I’m also jealous of writers I don’t like, like Stephenie Meyer and Christopher Paolini. I’m jealous of their success, particularly when I think it’s so undeserved.
But none of that jealousy is going to help me do any better. EXCEPT if I use my jealousy for a positive purpose. I think Toni Morrisson is the most gifted writer I’ve ever heard of. My jealousy of her writing style inspires me to improve my own. I’m so jealous of Chuck Palahniuk for his mind-blowing story lines, and that inspires me to work hard on my own stories to create my own brand of originality and mind-blowingness.
I’m jealous of J. K. Rowling. Well, okay then, I better write something that can appeal to everyone if I want that much success. I’m jealous of Stephen King, so I better focus, focus, focus and write constantly if I want to have as many books out as him.
(Please keep in mind that you shouldn’t copy others, but instead strengthen your own style)
You can use your jealousy for a constructive purpose, or you can use it to hurt yourself. Please, don’t hurt yourself. 😉
Remember, if you want to have any measure of success, you must take the attributes that you admire in others and use them to inspire you to improve your own writing. Don’t let jealousy consume you, instead let it fuel your desire to be the best writer you can be.
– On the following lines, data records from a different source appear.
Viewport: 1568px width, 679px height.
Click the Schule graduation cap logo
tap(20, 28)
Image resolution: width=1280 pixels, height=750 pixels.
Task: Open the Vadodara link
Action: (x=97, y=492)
If your jealousy is targeted at someone really good, let them be an inspiration, not a source of hatred and self-doubt.
I think that we at LTWF still struggle with jealousy and self-doubt, especially when we’re at all stages of the publishing process, from just finished first novel to already published. But, when one of us has good news, we’re there to cheer, and when one of us has bad news, we’re there to sympathize and encourage.
I believe that we will all make it. And I believe that you will, too, if you don’t give up, and if you focus on your own writing, and not how much better someone else’s is.
Best of luck,
Savannah J. Foley
Savannah J. Foley is the author of the Antebellum (originally known as Woman’s World) series on Fictionpress. She has written five novels, owns her own freelance writing company, and is signed with the Bradford Literary Agency. Antebellum is currently out on submissions. Her website is www.savannahjfoley.com, but she updates more frequently on her livejournal.